Development and maintenance¶
For development on the openeo
package itself,
it is recommended to install a local git checkout of the project
in development mode (-e
)
with additional development related dependencies ([dev]
)
like this:
pip install -e .[dev]
If you are on Windows and experience problems installing this way, you can find some solutions in section Development Installation on Windows.
Running the unit tests¶
The test suite of the openEO Python Client leverages
the nice pytest framework.
It is installed automatically when installing the openEO Python Client
with the [dev]
extra as shown above.
Running the whole tests is as simple as executing:
pytest
There are a ton of command line options for fine-tuning
(e.g. select a subset of tests, how results should be reported, …).
Run pytest -h
for a quick overview
or check the pytest documentation for more information.
For example:
# Skip tests that are marked as slow
pytest -m "not slow"
Building the documentation¶
Building the documentation requires Sphinx
and some plugins
(which are installed automatically as part of the [dev]
install).
Quick and easy¶
The easiest way to build the documentation is working from the docs
folder
and using the Makefile
:
# From `docs` folder
make html
(assumes you have make
available, if not: use python -msphinx -M html . _build
.)
This will generate the docs in HTML format under docs/_build/html/
.
Open the HTML files manually,
or use Python’s built-in web server to host them locally, e.g.:
# From `docs` folder
python -m http.server 8000
Then, visit http://127.0.0.1:8000/_build/html/ in your browser
Like a Pro¶
When doing larger documentation work, it can be tedious to manually rebuild the docs
and refresh your browser to check the result.

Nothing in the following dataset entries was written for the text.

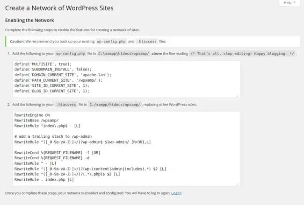Grab the wp-config code box resize handle
The height and width of the screenshot is (205, 304).
[x=237, y=96]
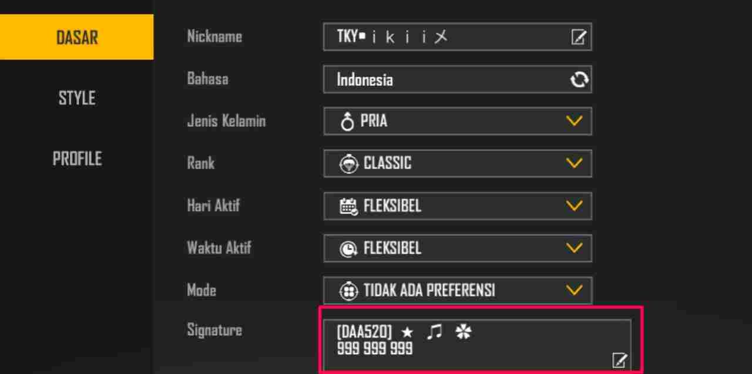Edit nickname using pencil icon
This screenshot has height=374, width=752.
coord(579,38)
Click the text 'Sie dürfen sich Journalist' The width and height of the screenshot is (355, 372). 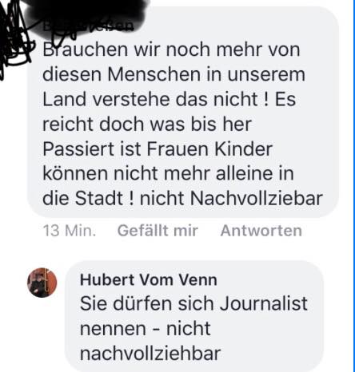tap(193, 303)
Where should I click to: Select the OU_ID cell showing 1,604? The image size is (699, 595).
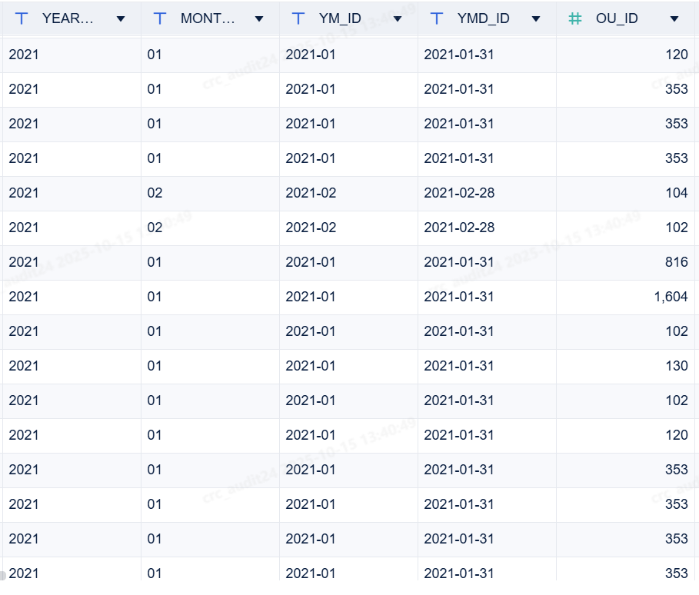[671, 297]
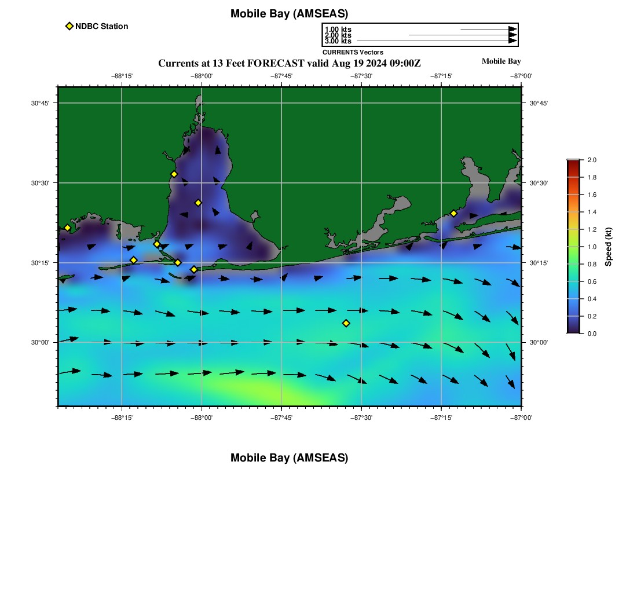Image resolution: width=637 pixels, height=608 pixels.
Task: Click the NDBC Station legend diamond icon
Action: tap(69, 26)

Instead, use sphinx-autobuild
to automatically rebuild on documentation changes and live-reload it in your browser.
After installation (pip install sphinx-autobuild
in your development environment),
just run
# From project root
sphinx-autobuild docs/ --watch openeo/ docs/_build/html/
and then visit http://127.0.0.1:8000 . When you change (and save) documentation source files, your browser should now automatically refresh and show the newly built docs. Just like magic.
Contributing code¶
User contributions (such as bug fixes and new features, both in source code and documentation) are greatly appreciated and welcome.
Pull requests¶
We use a traditional GitHub Pull Request (PR) workflow for user contributions, which roughly follows these steps:
Create a personal fork of https://github.com/Open-EO/openeo-python-client (unless you already have push permissions to an existing fork or the original repo)

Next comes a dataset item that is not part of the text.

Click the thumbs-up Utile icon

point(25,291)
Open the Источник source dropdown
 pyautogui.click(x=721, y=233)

Preferably: work on your contribution in a new feature branch
Push your feature branch to your fork and create a pull request
The pull request is the place for review, discussion and fine-tuning of your work
Once your pull request is in good shape it will be merged by a maintainer
Pre-commit for basic code quality checks¶
We started using the pre-commit tool for basic fine-tuning of code style and quality in new contributions. It’s currently not enforced, but enabling pre-commit is recommended and appreciated when contributing code.
Note
Note that the whole repository does not fully follow all code styles rules at the moment. We’re just gradually introducing it, piggybacking on new contributions and commits.
Pre-commit set up¶
Install the general
pre-commit
command line tool:Install the project specific git hook scripts by running this in the root of your local git clone:
pre-commit install
This will automatically install additional scripts and tools in a sandbox to run the various checks defined in the project’s
.pre-commit-config.yaml
configuration file.
Pre-commit usage¶
When you commit new changes, the freshly installed pre-commit hook will now automatically run each of the configured linters/formatters/… Some of these just flag issues (e.g. invalid JSON files) while others even automatically fix problems (e.g. clean up excessive whitespace).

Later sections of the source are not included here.